**ABOUT THIS TASK**
Copy each line below holding "icon".

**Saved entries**
━━━━━━━━━━━━━━━━━━━━━━━━━━━━━━

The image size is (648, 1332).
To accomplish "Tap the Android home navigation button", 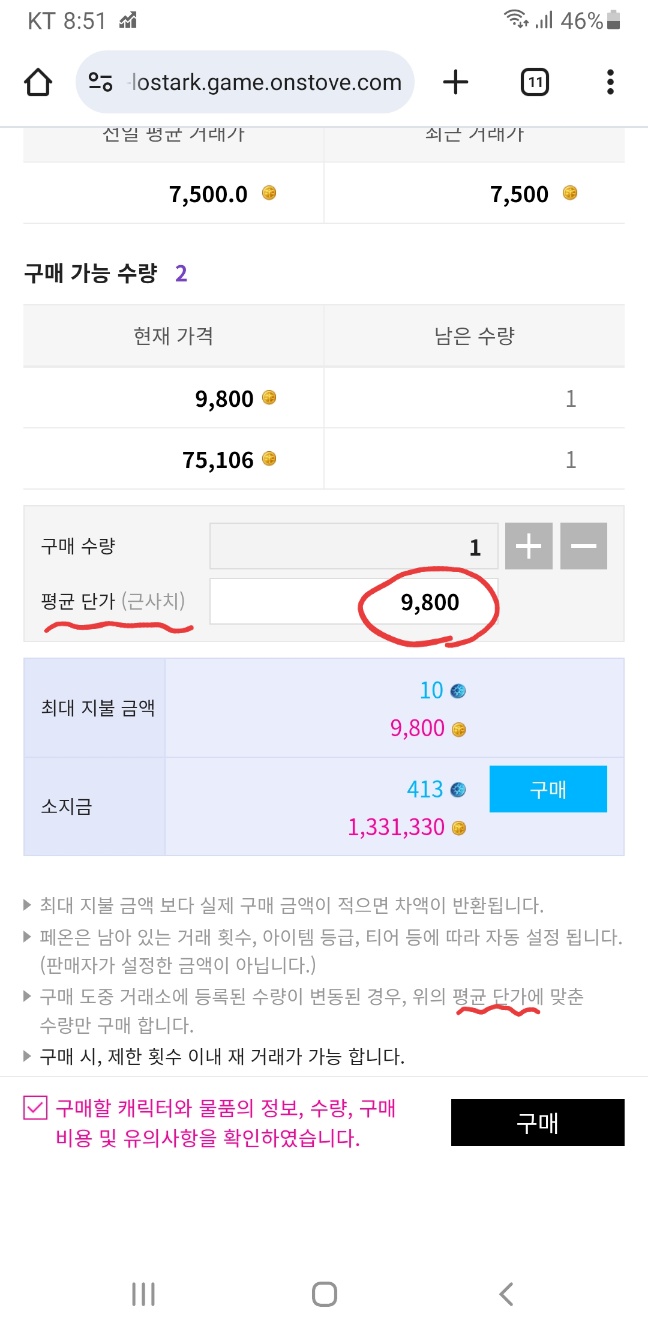I will pos(324,1294).
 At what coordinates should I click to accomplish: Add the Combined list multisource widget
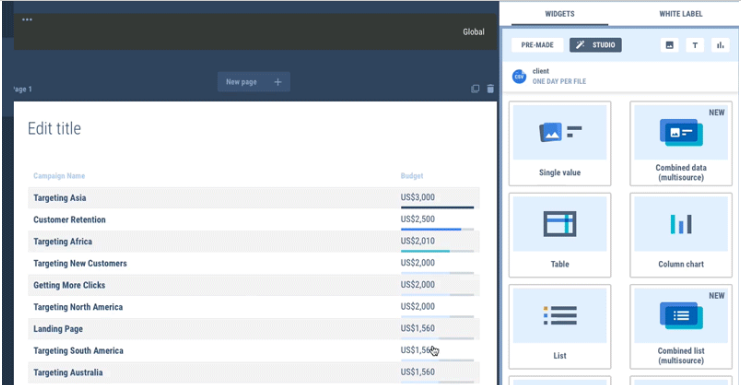(681, 326)

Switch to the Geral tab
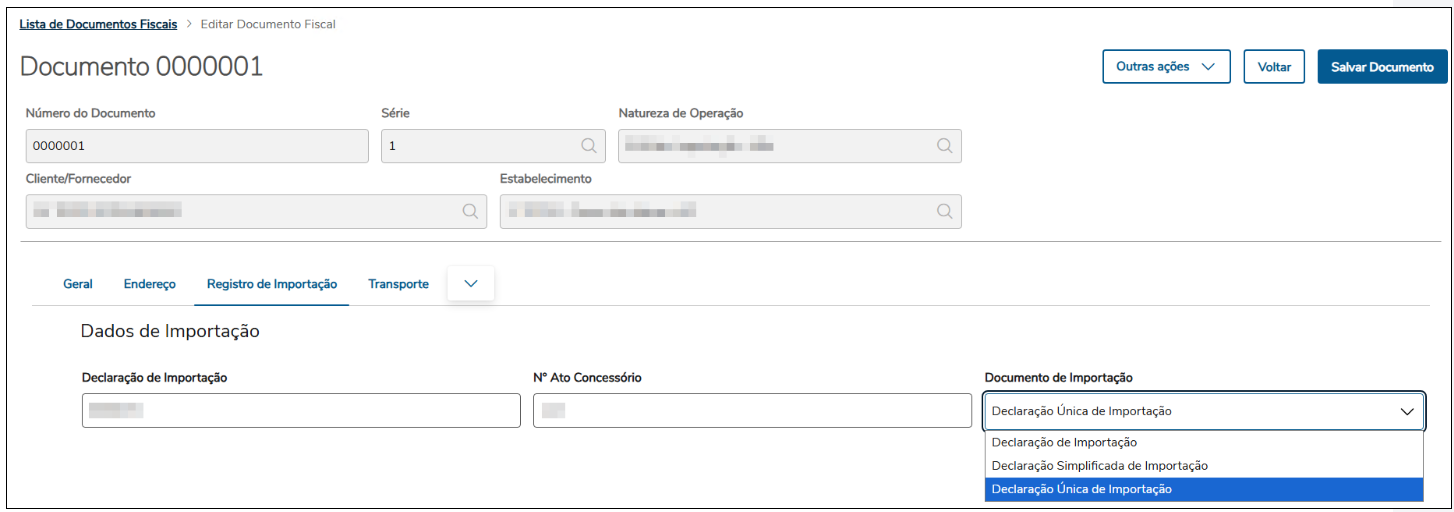click(78, 284)
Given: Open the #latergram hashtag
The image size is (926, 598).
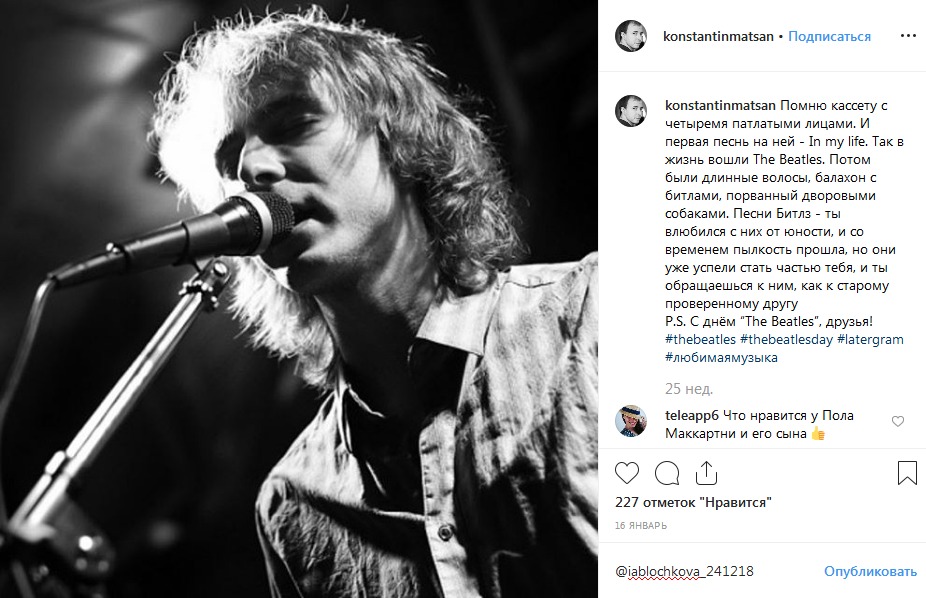Looking at the screenshot, I should coord(870,340).
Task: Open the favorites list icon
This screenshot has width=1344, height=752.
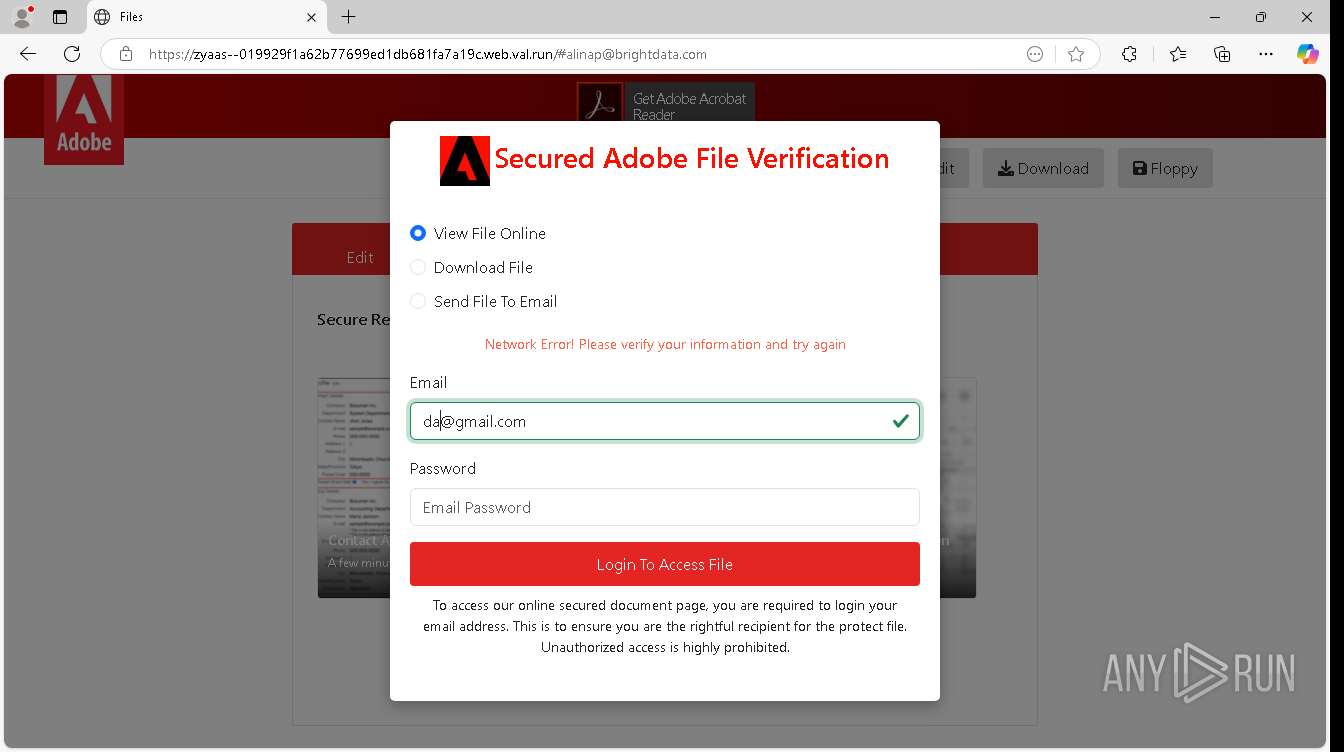Action: coord(1178,54)
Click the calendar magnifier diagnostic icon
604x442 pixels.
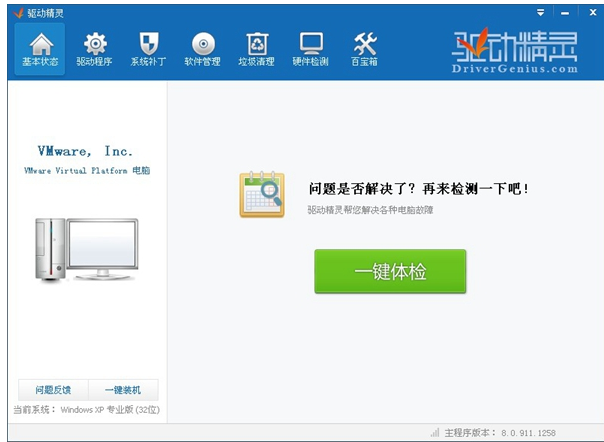point(262,194)
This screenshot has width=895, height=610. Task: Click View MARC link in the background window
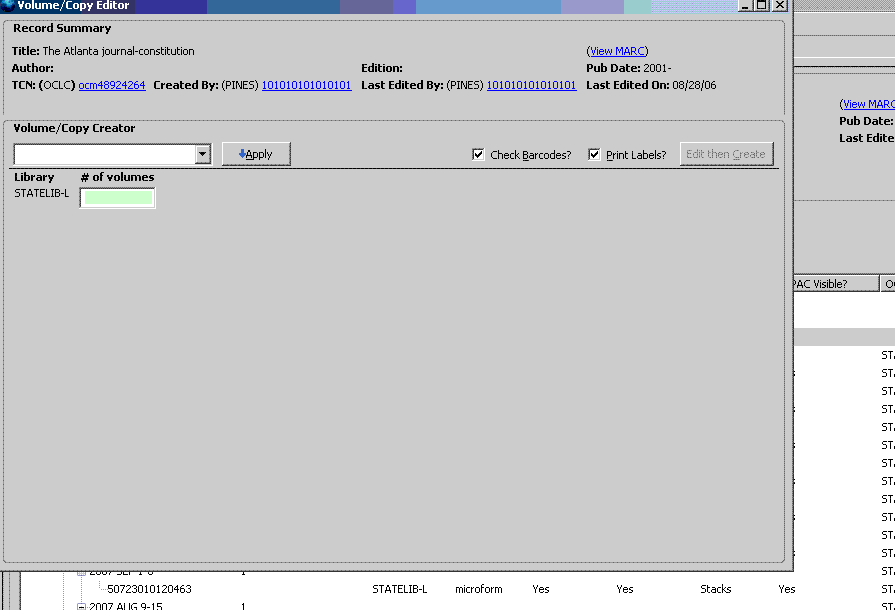pyautogui.click(x=868, y=104)
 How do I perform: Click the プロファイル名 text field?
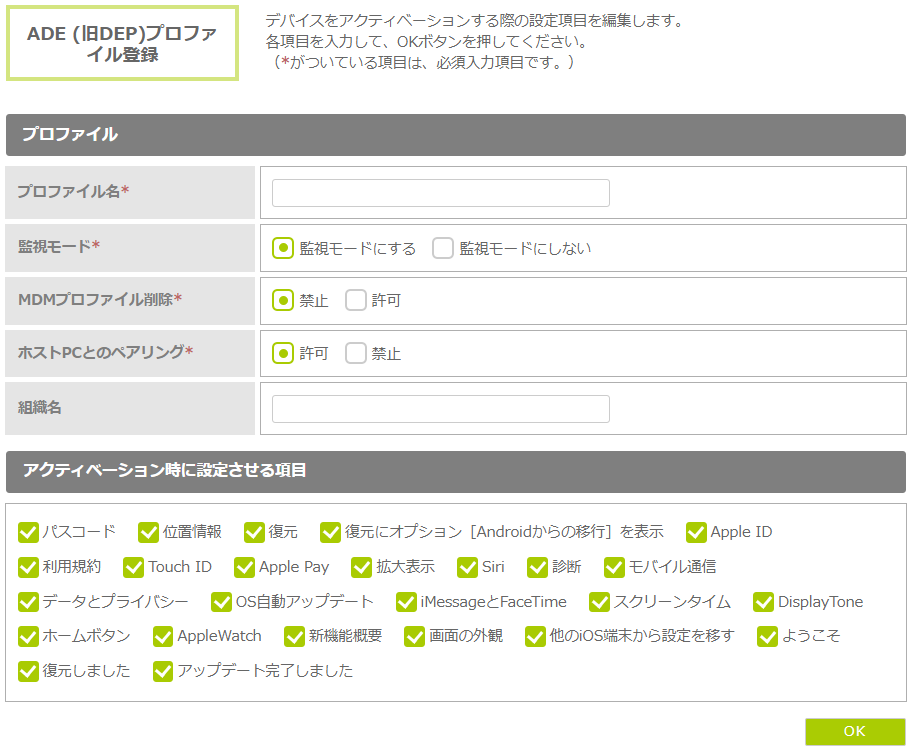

━━━━━━━━━━━━━━━━━━━━━━━━━━━━━━

**ANSWER TO THIS TASK**
Task: Open the favorites list icon
Click the calendar magnifier diagnostic icon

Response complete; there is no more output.